Meninos também sofrem

O estudante Luis Otavio Stonnes Sonnen, 12, afirma que cansou de ouvir os pais perguntarem sobre suas relações amorosas. “Chega a me irritar, é chata demais essa pressão. Quero namorar quando me sentir preparado. E não estou preparado agora”, diz. “Toda vez que escuto esse tipo de papo, saio de perto e os deixo falando sozinhos. Eles não entendem que não são eles que decidem o melhor momento para eu namorar.”

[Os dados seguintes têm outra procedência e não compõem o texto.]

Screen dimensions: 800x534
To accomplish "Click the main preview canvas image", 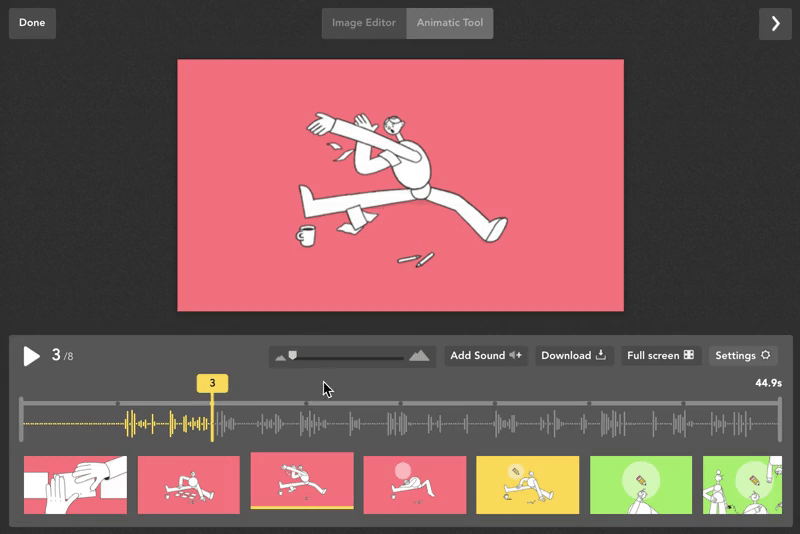I will [400, 185].
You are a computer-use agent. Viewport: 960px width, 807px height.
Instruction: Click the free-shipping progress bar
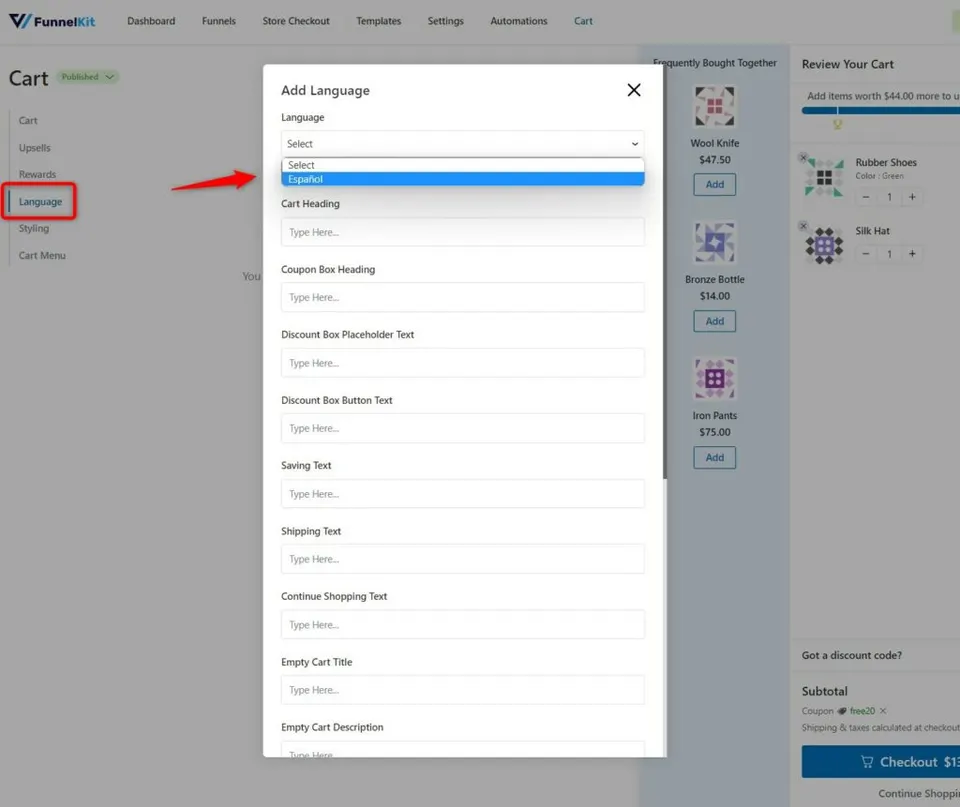tap(881, 111)
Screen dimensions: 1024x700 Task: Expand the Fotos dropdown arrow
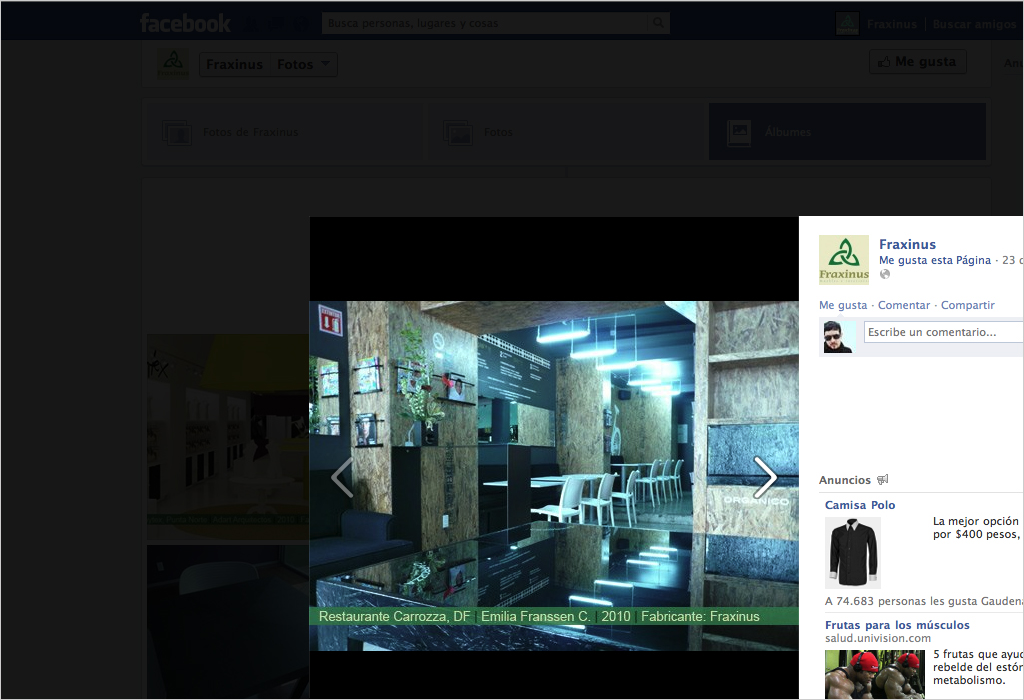325,64
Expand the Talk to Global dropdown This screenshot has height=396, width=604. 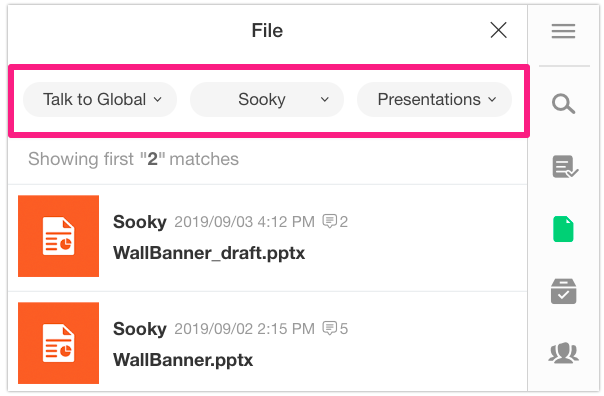point(100,99)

Os especialistas afirmam que a curiosidade dos adultos sobre a vida sentimental dos meninos está, muitas vezes, relacionada à intenção de descobrir, o mais cedo possível, a orientação sexual do filho. “Existe uma preocupação implícita com o fato de o menino ser ou não gay. Os pais costumam jogar indiretas, na tentativa de fazer o filho negar algo de que suspeitem”, fala Fábio Caló. “Só que o adolescente percebe que há preconceito e, se for homossexual, provavelmente não vai se abrir”, diz o psicólogo.

O estudante Lucas Vandarte Magarotto, 13, conta que é questionado o tempo todo sobre sua vida amorosa. As questões geralmente partem da irmã mais velha e do pai e não são nada discretas. Só que, com ele, o inquérito tem efeito contrário ao esperado: quanto mais eles perguntam, menos o jovem fala sobre o assunto. “Quando escuto essas perguntas, dou um jeito de sair de perto. Cansei de pedir a eles que parem, porque acho muito chato falar sobre isso. É desnecessário”, diz.

Interesse sem invasão

Para os especialistas, o ideal é que o adolescente fale sobre a vida amorosa de forma espontânea. Para que isso aconteça, os pais precisam ter construído uma relação anterior de intimidade com o jovem, que venha desde a infância, de preferência. Os adultos devem demonstrar um interesse genuíno por tudo o que o filho faz e pelo universo dele, o que não inclui apenas as paixões, mas também as amizades, os ídolos e os gostos musicais, por exemplo. “O pai ou a mãe tem de acompanhar o comportamento e as preferências do filho, que mudam com o tempo. É esse tipo de atitude que torna a relação mais próxima”, diz Sylvia Flores, psicóloga formada pela UFMG (Universidade Federal de Minas Gerais).

Uma dica para um bom diálogo, segundo Caló, é começar com uma autorrevelação. “O adulto precisa compartilhar algumas coisas com o adolescente, para que ele pense ‘se o meu pai confia em mim, também posso confiar nele’. Vale falar sobre questões de trabalho ou histórias da juventude”, diz o psicólogo. Ele afirma que também é imprescindível não julgar. Afinal, jovens tendem a perceber rapidamente o tom crítico dos adultos e acabam se fechando, por receio da desaprovação.